Please find the line that holds "Image resolution: width=696" below and reproduce it, along with every line after it through the end, exactly and without pictures.

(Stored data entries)
────────────────

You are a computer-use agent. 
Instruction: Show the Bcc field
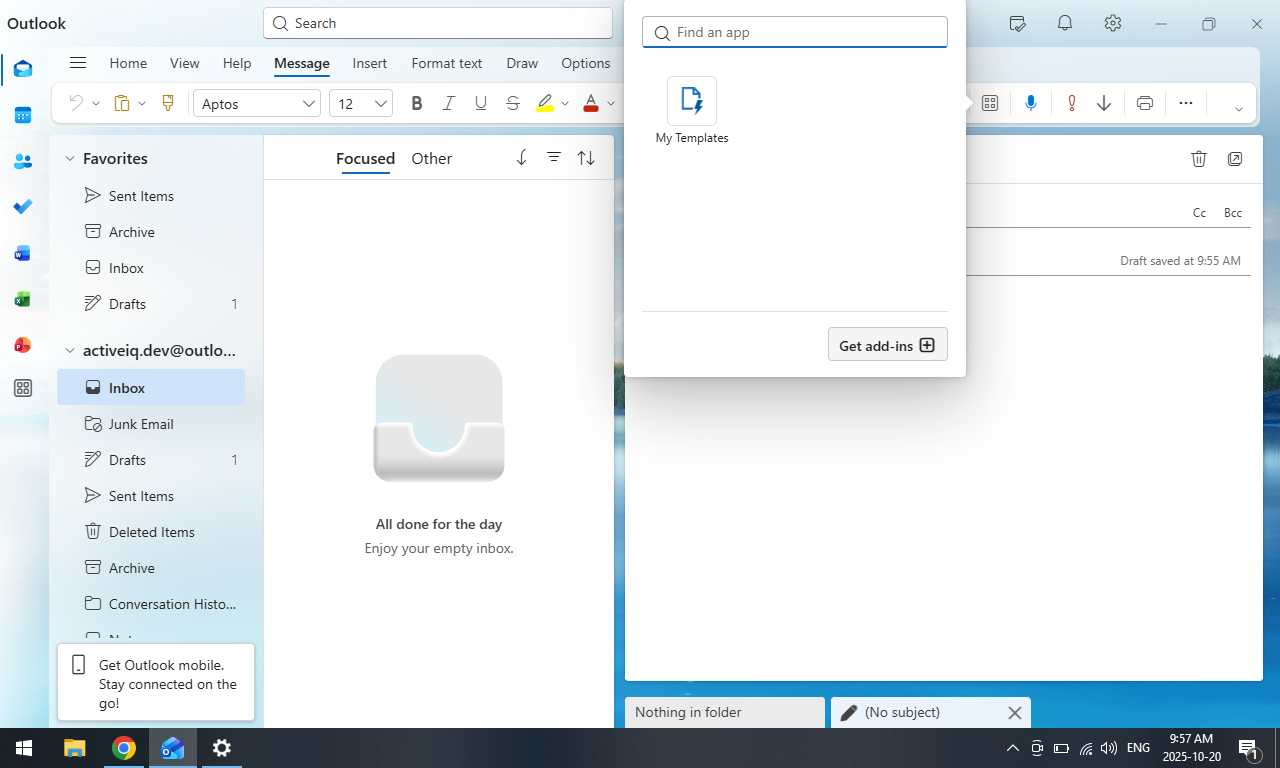click(1232, 213)
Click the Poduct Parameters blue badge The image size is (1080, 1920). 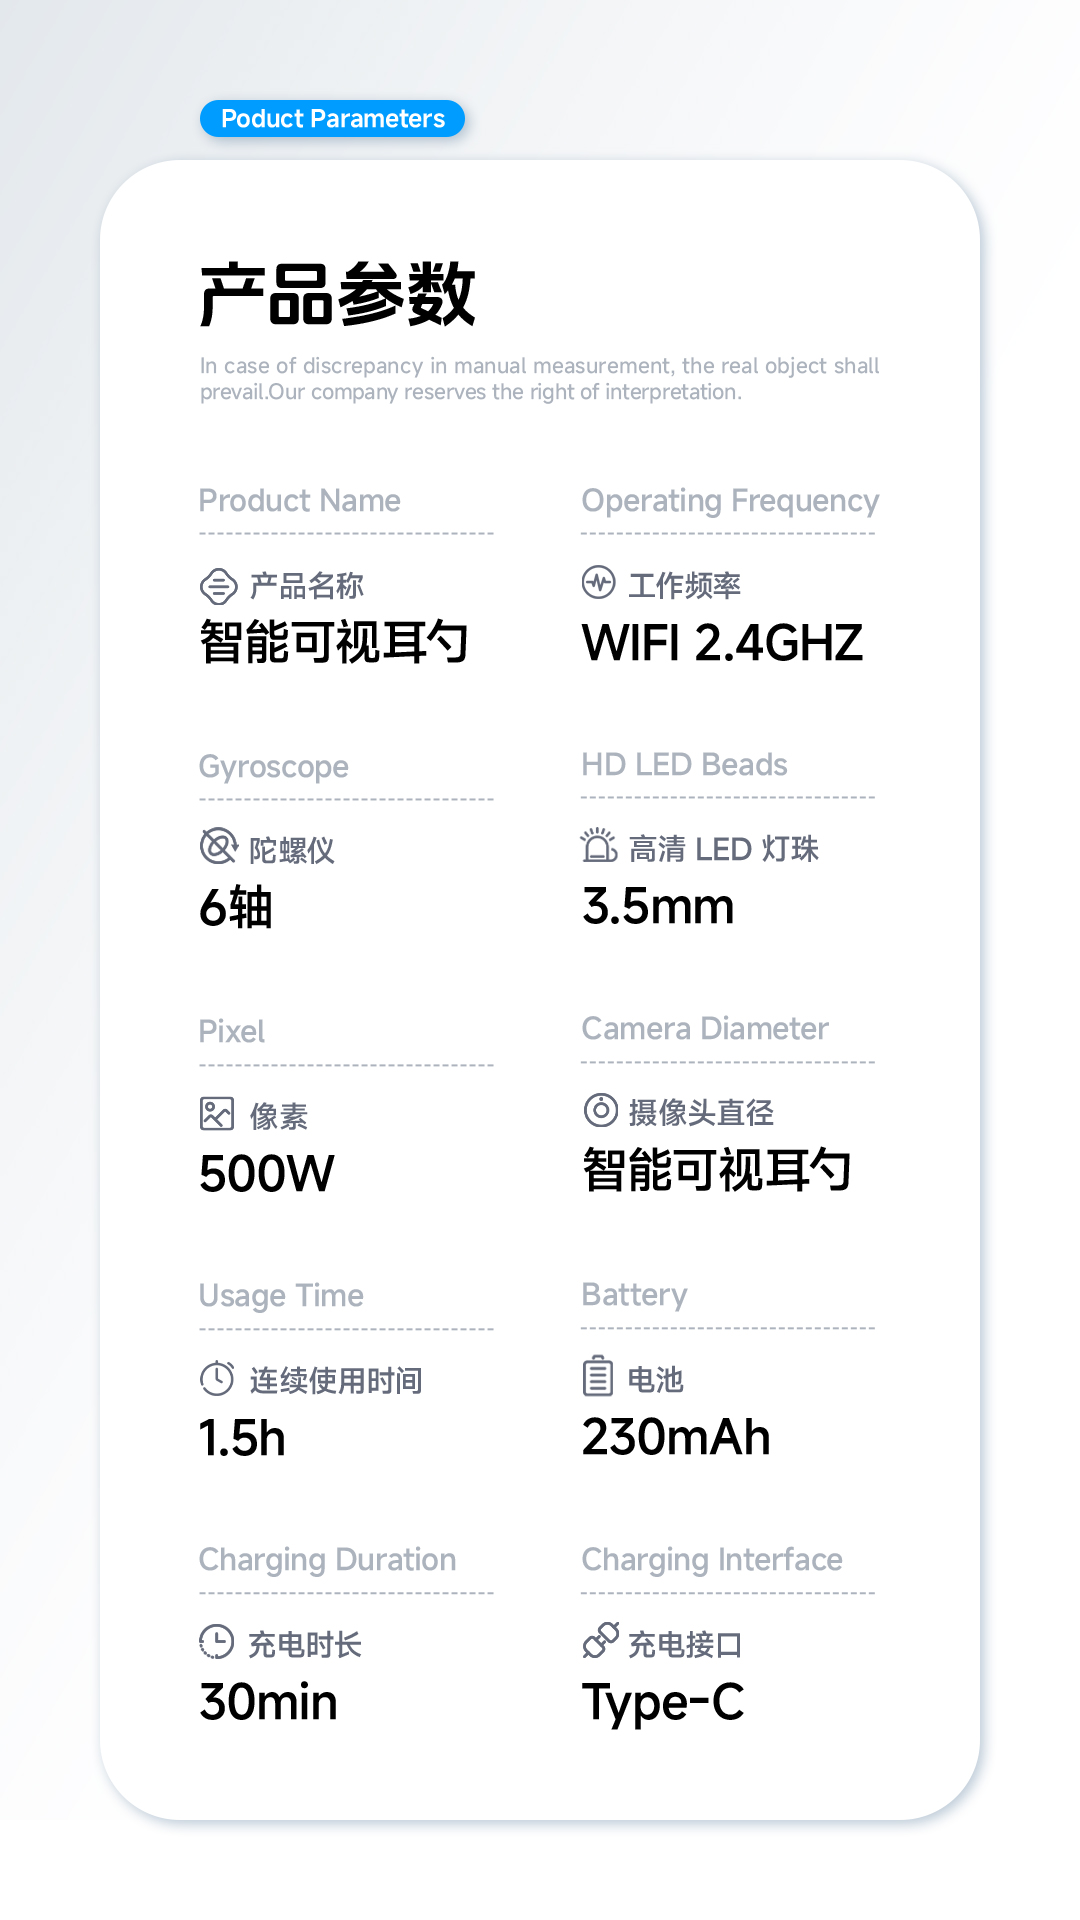pos(332,119)
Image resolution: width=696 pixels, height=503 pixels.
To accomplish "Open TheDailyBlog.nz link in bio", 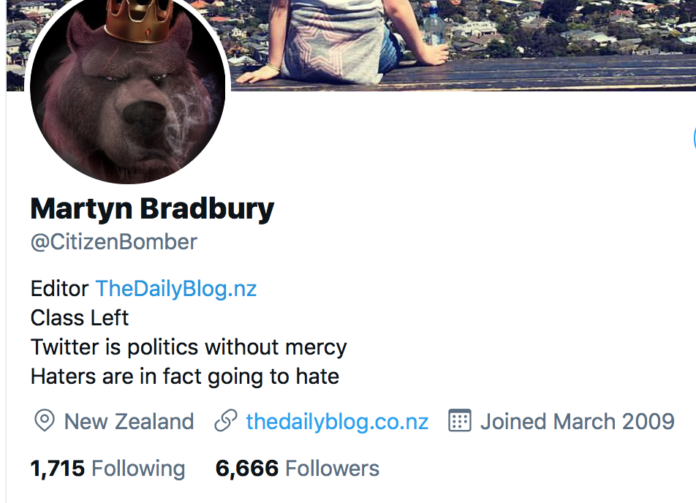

────────────────

▶ [The completed task]
Image resolution: width=696 pixels, height=503 pixels.
To accomplish "Open TheDailyBlog.nz link in bio", 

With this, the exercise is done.